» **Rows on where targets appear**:

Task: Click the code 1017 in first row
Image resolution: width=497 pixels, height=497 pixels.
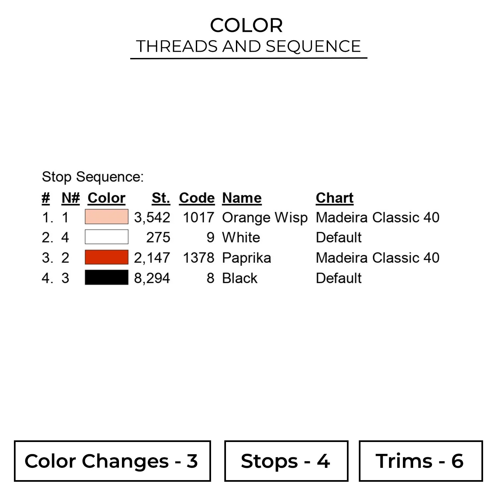Action: (x=199, y=217)
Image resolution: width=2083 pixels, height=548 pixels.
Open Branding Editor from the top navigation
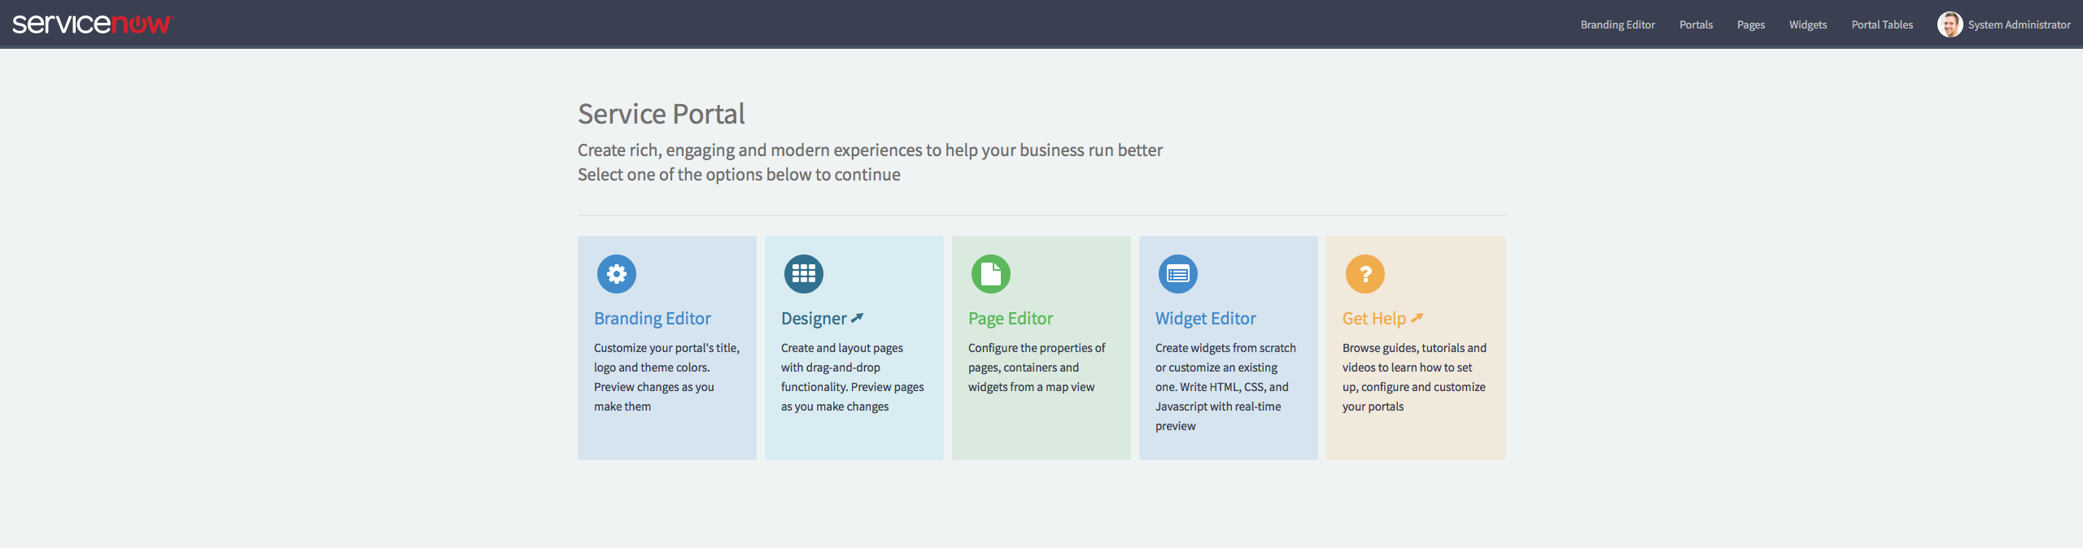pyautogui.click(x=1616, y=24)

» **WHAT THE TASK ASKS**: Could you recast every line of the records above as a single numbered list, dropping any blank lines and leaving the pictures out?

» **EXERCISE ANSWER**:
1. Task: Click the code 1017 in first row
2. Image resolution: width=497 pixels, height=497 pixels.
3. Action: (x=199, y=217)
4. Image resolution: width=2083 pixels, height=548 pixels.
5. Open Branding Editor from the top navigation
6. pyautogui.click(x=1616, y=24)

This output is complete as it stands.